For instance, La Ruina observed that alpha males are decision-makers who lead the pack. Start small, he urges. Practise on your male friends. “When your friends start grumbling about being hungry, make a decision. Say, ‘Let’s go here!’ with total certainty. Don’t ask if this is okay with everyone. Assume it is.”

With women, remember to maintain your status. “Don’t ask her a lot of questions when you’re facing a decision together.” And don’t seek approval. “Don’t say, ‘Is this okay?’ or ‘How’s my jacket look?’ ”

Step three: desensitization. There is no easy way to get over the fear of the approach, he writes. “However, I can tell you the most painless way possible: in my experience, 30 approaches will be enough to free you of crippling approach anxiety.”

Here’s what to do: start asking random women for the time. “Don’t try to pick them up.
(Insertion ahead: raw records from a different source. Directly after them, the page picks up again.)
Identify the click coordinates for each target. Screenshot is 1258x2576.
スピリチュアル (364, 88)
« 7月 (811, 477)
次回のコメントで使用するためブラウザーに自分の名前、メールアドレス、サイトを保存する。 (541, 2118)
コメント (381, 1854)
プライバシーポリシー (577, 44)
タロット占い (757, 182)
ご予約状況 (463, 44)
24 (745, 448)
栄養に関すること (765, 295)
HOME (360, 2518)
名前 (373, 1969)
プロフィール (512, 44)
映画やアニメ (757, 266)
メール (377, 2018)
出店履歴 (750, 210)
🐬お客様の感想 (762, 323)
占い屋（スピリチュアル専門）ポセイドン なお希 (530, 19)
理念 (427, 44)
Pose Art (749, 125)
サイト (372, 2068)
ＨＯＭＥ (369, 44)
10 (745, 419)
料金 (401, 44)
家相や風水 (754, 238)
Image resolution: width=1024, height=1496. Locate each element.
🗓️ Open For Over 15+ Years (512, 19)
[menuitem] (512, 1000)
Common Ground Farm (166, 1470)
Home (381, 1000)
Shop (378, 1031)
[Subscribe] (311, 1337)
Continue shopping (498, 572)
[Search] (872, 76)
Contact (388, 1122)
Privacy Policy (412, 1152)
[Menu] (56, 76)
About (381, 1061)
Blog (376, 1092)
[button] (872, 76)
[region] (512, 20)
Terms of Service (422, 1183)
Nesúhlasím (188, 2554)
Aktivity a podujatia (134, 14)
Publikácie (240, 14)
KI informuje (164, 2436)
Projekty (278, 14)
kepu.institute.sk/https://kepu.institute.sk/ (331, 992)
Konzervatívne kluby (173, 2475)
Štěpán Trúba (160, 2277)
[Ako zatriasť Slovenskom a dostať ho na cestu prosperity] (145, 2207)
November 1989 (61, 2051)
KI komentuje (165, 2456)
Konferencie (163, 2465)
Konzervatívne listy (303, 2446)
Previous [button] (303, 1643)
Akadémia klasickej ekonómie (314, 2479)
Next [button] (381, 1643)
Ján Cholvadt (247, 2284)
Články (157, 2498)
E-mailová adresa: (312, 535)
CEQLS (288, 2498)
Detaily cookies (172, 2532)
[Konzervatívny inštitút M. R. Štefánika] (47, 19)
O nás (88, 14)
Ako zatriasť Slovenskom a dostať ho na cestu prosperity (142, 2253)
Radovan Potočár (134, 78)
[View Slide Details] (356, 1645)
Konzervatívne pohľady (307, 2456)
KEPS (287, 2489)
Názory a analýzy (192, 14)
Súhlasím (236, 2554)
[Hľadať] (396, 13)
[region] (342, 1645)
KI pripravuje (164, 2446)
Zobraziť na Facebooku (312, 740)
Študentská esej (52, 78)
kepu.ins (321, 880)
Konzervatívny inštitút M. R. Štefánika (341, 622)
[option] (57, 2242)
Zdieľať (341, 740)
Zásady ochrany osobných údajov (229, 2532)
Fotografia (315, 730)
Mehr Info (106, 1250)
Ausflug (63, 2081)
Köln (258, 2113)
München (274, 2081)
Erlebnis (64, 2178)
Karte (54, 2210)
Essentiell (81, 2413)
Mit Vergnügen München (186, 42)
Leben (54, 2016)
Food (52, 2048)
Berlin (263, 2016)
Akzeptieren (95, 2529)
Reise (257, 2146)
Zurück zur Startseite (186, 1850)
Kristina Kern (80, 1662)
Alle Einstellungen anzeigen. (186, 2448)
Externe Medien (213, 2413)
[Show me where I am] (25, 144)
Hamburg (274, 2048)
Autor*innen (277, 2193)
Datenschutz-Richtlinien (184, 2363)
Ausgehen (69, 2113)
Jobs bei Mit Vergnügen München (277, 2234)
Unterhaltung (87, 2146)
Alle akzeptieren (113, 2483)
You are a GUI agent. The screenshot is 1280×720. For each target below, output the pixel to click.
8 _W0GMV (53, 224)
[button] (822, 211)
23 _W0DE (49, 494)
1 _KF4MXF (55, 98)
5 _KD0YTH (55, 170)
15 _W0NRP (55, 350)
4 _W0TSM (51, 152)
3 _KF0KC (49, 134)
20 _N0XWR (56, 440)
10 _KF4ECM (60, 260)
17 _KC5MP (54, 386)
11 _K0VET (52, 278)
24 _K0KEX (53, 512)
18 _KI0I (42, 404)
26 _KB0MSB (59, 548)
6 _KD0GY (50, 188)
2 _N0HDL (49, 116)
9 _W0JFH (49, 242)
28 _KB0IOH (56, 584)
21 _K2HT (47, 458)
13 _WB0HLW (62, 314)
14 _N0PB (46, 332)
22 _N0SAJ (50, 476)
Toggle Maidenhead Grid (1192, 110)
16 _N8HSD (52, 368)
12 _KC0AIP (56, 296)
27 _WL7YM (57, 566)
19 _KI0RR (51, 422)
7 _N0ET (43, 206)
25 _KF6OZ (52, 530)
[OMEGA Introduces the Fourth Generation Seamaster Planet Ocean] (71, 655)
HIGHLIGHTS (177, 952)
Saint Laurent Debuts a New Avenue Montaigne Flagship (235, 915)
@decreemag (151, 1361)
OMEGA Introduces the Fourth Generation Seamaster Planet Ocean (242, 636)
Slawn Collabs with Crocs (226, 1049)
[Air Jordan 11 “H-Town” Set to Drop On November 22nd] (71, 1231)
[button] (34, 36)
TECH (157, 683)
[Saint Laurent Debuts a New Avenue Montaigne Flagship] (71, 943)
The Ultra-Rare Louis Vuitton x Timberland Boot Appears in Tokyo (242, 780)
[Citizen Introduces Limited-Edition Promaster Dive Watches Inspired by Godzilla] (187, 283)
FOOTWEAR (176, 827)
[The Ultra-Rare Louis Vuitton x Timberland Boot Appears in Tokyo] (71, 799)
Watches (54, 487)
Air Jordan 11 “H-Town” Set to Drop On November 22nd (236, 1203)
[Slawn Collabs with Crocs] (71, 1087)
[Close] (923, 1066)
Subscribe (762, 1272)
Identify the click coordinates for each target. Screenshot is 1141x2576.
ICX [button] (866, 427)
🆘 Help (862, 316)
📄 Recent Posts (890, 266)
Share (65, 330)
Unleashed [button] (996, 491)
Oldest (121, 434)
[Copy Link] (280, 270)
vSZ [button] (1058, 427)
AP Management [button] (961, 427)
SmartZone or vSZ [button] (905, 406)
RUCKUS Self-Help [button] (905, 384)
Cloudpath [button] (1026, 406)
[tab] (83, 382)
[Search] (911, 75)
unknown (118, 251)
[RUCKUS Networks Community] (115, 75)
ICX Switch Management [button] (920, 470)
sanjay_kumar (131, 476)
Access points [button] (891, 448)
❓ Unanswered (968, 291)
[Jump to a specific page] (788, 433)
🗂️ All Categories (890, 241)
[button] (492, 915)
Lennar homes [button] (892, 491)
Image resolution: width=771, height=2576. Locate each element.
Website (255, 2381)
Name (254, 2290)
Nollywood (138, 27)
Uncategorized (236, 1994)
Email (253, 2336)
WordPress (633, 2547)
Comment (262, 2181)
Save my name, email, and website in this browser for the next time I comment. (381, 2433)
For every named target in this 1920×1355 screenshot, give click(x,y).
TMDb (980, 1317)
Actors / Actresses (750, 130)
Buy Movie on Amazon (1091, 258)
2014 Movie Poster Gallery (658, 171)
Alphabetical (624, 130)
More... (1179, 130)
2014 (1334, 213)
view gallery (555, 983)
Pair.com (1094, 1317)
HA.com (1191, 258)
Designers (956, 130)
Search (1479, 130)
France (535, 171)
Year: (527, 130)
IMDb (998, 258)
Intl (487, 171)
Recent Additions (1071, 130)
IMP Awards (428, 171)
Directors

Just say, ‘Do you have the time?’ Then say, ‘Thank you’ and leave.” Next, try it on beautiful women. A male fashion photographer isn’t sweating when he talks to models because he’s used to talking to them. To get comfortable, “go to places with a high concentration of very beautiful women, like exclusive department stores, or countries such as Latvia, a small nation in Europe with amazing women everywhere.”

Step four: go to a bar or a Starbucks and try to make eye contact with a woman. Don’t stare at her or look nervously away. “Provoke a response from her by pointing at her, waving, raising your glass, making a funny face or poking your tongue out,” he writes. A male buddy likes to do a childish peekaboo. “It sounds stupid,” admits La Ruina, “but the results speak for themselves. If you get a positive reaction, you can immediately approach without thinking of anything clever to say.”

When you do approach, simply say, “Hey!” then pause for a moment. La Ruina’s book provides a list of openers to get the conversation going. Humour is important. To a group of girls, La Ruina suggests saying, “Are you girls making mischief over here?” “This one is funny,” he writes. “Suspicion mixed with playfulness works well.”